Up The Agency: The Funny Business of Advertising

Peter Mayle

Read May 2003

Yes, that Peter Mayle. He apparently worked over a decade in advertising, which is what drove him to Provence. Surely the people of that hardy region must wonder at this wretched twist of fate. And indeed, the evidence of his past is all too clear in his present success: Provence Preferred is doing rather well.

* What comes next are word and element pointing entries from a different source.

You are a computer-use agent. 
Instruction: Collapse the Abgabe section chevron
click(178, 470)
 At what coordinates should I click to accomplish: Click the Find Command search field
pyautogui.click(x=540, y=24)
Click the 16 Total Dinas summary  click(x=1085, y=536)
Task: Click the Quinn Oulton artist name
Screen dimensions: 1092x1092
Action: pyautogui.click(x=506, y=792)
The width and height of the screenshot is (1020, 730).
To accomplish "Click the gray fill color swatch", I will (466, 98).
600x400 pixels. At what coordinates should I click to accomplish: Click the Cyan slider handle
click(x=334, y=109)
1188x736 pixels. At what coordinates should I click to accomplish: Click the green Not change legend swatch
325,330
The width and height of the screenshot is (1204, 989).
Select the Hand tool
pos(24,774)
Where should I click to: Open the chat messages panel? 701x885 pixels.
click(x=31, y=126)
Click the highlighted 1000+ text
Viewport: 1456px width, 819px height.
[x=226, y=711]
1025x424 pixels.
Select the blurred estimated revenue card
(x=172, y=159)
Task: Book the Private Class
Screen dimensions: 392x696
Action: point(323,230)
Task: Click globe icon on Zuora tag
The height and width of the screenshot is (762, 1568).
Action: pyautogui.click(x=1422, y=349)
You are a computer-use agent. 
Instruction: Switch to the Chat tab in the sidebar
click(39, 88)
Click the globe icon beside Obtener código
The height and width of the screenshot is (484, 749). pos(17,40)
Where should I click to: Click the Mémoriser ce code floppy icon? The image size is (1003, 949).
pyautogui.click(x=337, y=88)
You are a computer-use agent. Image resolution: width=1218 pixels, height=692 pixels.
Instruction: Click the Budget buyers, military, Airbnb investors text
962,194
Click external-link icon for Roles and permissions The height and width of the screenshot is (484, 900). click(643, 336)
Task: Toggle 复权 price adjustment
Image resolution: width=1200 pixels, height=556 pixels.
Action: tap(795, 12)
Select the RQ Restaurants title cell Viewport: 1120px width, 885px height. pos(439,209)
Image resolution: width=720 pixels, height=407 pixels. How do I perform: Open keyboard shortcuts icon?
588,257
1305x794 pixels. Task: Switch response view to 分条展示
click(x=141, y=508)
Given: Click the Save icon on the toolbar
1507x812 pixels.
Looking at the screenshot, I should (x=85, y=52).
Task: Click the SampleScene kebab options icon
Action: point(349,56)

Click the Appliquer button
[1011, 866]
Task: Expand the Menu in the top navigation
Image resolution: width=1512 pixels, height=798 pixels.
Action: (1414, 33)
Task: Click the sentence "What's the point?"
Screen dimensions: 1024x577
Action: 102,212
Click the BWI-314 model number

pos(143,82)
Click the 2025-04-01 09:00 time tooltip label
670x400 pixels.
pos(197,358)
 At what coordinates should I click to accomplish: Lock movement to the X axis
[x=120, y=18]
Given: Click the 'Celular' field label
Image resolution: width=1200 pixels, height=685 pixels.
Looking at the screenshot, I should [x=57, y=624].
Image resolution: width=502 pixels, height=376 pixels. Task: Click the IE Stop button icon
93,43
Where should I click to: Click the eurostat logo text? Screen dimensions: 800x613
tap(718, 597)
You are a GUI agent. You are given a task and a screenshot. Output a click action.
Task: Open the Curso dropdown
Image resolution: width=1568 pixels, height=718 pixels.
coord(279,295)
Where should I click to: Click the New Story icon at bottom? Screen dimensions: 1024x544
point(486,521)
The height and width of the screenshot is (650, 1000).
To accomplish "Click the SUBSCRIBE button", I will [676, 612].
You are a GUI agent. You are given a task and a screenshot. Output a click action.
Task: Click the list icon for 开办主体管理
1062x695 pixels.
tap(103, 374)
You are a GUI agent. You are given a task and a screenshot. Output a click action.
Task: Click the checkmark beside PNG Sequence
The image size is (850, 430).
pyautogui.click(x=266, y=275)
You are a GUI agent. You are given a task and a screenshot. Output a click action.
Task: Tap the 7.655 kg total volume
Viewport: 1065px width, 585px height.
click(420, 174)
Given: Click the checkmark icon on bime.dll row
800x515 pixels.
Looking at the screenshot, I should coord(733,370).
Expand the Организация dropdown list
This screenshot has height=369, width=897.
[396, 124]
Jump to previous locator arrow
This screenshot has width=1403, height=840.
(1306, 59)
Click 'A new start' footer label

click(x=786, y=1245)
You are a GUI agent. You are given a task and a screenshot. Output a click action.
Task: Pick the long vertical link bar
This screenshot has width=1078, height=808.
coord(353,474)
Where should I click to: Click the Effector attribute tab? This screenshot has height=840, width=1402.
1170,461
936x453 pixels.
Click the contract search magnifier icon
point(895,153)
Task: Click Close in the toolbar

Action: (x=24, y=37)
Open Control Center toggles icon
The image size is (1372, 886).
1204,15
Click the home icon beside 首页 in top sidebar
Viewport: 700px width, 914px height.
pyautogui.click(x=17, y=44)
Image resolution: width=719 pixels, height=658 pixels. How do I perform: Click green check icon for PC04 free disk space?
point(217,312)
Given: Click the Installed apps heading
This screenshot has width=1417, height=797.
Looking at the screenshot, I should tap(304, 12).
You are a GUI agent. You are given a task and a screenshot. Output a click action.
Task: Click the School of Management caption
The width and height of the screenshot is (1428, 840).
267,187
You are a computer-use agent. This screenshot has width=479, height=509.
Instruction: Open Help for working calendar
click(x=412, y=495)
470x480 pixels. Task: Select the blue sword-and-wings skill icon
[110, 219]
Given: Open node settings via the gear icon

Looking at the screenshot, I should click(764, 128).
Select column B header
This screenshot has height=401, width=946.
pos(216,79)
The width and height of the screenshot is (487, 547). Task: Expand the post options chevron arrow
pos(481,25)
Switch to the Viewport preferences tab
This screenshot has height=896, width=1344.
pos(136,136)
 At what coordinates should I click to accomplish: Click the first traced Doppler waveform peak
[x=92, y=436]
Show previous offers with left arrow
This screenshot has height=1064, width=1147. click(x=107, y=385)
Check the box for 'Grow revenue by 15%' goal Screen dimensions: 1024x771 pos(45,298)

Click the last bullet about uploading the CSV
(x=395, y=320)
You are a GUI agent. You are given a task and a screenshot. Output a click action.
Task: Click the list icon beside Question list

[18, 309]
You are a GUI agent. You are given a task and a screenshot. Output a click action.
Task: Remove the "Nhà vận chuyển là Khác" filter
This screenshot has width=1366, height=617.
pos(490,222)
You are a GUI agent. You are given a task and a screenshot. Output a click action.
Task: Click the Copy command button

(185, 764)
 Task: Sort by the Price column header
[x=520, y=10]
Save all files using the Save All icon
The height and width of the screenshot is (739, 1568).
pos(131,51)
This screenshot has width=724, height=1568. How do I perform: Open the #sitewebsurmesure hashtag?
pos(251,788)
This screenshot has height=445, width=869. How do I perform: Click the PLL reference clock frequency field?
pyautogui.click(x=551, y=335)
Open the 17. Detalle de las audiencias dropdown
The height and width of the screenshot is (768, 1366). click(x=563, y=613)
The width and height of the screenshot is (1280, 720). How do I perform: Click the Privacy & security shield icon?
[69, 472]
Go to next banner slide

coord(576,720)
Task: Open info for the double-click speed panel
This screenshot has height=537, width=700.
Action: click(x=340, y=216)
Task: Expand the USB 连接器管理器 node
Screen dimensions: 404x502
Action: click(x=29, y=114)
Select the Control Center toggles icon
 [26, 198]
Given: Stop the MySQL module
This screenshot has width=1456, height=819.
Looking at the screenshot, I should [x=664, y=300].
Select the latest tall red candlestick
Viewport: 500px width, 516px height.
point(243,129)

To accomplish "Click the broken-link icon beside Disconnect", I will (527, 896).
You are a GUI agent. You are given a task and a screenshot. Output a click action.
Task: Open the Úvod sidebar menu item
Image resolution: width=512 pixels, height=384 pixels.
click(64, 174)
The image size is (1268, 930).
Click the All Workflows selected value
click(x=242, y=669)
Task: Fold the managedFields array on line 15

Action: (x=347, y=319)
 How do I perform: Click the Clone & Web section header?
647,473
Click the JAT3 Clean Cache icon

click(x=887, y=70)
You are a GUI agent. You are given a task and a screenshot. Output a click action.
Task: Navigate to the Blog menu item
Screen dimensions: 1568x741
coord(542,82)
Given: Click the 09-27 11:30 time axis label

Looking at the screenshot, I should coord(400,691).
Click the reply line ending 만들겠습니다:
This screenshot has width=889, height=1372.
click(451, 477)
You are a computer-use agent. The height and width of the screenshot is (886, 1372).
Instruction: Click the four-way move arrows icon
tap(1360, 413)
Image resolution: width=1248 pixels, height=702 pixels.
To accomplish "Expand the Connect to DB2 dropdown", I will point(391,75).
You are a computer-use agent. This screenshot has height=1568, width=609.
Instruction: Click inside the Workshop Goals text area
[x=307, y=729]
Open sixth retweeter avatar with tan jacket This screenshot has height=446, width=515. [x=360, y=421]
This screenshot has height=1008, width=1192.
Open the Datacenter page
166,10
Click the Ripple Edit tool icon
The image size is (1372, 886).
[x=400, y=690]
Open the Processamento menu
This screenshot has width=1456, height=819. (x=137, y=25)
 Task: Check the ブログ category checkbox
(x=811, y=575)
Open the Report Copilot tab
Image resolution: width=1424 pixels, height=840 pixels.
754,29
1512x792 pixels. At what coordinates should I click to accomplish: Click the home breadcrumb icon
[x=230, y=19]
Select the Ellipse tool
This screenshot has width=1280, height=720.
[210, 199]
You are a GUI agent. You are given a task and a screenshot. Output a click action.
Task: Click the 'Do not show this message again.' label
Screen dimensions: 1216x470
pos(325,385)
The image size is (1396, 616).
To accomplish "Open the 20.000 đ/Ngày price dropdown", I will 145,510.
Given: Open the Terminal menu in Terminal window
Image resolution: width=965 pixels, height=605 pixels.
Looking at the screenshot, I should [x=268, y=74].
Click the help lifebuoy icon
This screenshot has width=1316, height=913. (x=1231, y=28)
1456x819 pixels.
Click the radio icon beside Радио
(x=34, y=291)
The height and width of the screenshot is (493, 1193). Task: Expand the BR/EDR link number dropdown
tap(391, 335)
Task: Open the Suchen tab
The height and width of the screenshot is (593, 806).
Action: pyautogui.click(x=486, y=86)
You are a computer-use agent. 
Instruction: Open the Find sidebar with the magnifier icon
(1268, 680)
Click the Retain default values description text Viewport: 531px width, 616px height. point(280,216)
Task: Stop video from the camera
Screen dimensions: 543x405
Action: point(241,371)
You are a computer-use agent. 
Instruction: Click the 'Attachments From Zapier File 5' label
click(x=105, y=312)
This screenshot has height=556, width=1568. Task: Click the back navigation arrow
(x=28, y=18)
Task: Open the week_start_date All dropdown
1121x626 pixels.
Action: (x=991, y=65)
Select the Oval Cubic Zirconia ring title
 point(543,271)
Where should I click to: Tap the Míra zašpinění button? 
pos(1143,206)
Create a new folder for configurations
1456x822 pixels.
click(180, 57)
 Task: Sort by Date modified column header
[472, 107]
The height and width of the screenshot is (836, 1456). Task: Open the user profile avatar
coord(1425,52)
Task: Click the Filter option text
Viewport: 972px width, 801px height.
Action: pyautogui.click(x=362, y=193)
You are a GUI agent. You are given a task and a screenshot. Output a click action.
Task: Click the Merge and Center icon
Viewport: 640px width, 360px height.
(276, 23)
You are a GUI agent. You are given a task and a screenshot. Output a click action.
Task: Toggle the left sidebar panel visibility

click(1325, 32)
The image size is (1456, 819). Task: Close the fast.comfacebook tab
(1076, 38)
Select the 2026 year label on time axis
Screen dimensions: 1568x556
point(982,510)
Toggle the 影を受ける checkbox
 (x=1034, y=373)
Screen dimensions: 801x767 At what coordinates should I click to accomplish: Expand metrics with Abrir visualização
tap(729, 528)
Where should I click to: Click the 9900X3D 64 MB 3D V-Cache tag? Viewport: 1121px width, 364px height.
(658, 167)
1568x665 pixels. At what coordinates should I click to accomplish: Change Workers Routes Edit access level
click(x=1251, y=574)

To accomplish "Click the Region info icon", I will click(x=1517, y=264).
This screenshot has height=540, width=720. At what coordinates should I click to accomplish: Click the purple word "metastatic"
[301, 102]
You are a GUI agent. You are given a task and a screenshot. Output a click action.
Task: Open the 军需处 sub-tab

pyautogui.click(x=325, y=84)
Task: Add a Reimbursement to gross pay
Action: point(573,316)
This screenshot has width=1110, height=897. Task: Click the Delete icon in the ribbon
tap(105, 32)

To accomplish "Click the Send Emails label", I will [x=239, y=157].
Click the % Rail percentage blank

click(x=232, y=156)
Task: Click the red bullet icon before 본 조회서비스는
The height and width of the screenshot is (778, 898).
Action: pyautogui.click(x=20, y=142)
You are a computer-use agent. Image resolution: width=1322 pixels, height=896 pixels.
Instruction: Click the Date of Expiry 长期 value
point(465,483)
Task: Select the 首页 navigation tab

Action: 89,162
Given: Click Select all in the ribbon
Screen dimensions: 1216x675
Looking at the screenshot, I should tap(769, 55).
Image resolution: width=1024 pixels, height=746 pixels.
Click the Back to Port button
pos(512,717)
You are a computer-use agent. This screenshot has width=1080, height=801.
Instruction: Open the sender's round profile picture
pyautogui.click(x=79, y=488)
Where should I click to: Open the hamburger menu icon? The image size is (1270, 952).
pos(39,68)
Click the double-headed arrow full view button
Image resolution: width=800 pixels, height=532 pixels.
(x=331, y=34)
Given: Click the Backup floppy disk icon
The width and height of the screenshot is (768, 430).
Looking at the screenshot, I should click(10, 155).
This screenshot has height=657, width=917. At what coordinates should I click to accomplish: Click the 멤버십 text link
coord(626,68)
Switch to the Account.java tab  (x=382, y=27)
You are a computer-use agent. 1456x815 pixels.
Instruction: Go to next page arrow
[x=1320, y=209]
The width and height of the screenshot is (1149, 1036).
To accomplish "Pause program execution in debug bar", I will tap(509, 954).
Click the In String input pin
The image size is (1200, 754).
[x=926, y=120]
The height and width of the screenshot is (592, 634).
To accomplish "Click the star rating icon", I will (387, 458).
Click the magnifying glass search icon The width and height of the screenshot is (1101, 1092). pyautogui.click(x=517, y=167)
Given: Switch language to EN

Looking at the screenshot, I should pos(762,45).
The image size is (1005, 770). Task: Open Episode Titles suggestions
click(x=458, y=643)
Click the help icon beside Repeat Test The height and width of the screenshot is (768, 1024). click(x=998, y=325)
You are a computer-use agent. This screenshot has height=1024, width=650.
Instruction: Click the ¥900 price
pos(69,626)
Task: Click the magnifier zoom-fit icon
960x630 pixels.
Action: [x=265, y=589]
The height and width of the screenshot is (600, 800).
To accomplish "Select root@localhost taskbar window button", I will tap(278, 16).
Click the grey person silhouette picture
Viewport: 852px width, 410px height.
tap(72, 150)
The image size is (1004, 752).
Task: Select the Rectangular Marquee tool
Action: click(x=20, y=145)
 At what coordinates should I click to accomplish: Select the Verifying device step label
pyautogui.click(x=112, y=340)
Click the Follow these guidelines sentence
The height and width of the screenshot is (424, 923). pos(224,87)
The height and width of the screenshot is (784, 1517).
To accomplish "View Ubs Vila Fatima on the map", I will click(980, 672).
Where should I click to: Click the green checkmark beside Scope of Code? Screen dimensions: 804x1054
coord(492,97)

Oh yes, the book. Mayle is not bad as a gentle humorist, and fortunately he doesn't try to make too much of his material. He rarely asks hard questions—who does, in advertising?—but at least it qualifies as eminently light reading, with some well-turned phrases. Only after a hundred pages (literally) does he get serious about the profession, but it's too little, too late. And he never asks the really obvious questions about the morality of his trade—that wouldn't play well in his circles. And for that matter, the stories he could tell! But Mayle's evident fear of being sued sadly strips the book of much of its wealth, so it's mostly facade. Sort of like an ad, I guess.

(A note of warning: Mayle's language is hopelessly un-PC: all executives are men; the secretaries are all women, half of whom are of dubious repute. This is not a particularly old book, either. Is he trying to make a point? I normally don't much care about gender-free pronouns and the like, but one has to wonder if an author as savvy as Mayle isn't doing this for effect.)